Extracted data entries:
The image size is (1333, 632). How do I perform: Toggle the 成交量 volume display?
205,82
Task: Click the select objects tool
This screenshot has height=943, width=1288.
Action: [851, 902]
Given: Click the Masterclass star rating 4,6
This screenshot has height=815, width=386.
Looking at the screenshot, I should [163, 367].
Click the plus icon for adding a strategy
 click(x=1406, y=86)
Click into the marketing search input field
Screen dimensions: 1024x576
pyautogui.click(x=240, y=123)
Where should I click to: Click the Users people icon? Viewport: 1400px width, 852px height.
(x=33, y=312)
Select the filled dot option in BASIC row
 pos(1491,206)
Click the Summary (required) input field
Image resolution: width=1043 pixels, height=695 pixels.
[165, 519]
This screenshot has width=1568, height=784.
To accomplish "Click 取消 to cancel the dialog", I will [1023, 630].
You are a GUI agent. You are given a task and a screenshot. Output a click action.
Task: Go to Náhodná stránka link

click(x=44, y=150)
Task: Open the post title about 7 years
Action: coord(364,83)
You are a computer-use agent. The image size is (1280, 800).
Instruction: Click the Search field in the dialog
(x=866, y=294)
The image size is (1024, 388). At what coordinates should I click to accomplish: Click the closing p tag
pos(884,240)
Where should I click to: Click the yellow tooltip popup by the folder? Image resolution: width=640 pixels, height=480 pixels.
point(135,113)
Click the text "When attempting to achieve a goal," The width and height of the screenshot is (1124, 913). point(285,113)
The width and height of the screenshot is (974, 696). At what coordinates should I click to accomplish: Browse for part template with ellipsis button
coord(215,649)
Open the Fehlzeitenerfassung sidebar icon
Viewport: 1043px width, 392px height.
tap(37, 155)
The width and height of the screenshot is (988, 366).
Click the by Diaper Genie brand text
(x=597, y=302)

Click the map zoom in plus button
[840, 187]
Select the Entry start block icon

Problem details: Copy out word for word the lines above, everything from the line containing "Select the filled dot option in BASIC row" down to the end of the records, both ends included.

Result of the exercise:
Select the filled dot option in BASIC row
 pos(1491,206)
Click the Summary (required) input field
Image resolution: width=1043 pixels, height=695 pixels.
[165, 519]
This screenshot has width=1568, height=784.
To accomplish "Click 取消 to cancel the dialog", I will [1023, 630].
You are a GUI agent. You are given a task and a screenshot. Output a click action.
Task: Go to Náhodná stránka link

click(x=44, y=150)
Task: Open the post title about 7 years
Action: coord(364,83)
You are a computer-use agent. The image size is (1280, 800).
Instruction: Click the Search field in the dialog
(x=866, y=294)
The image size is (1024, 388). At what coordinates should I click to accomplish: Click the closing p tag
pos(884,240)
Where should I click to: Click the yellow tooltip popup by the folder? Image resolution: width=640 pixels, height=480 pixels.
point(135,113)
Click the text "When attempting to achieve a goal," The width and height of the screenshot is (1124, 913). point(285,113)
The width and height of the screenshot is (974, 696). At what coordinates should I click to accomplish: Browse for part template with ellipsis button
coord(215,649)
Open the Fehlzeitenerfassung sidebar icon
Viewport: 1043px width, 392px height.
tap(37, 155)
The width and height of the screenshot is (988, 366).
Click the by Diaper Genie brand text
(x=597, y=302)

Click the map zoom in plus button
[840, 187]
Select the Entry start block icon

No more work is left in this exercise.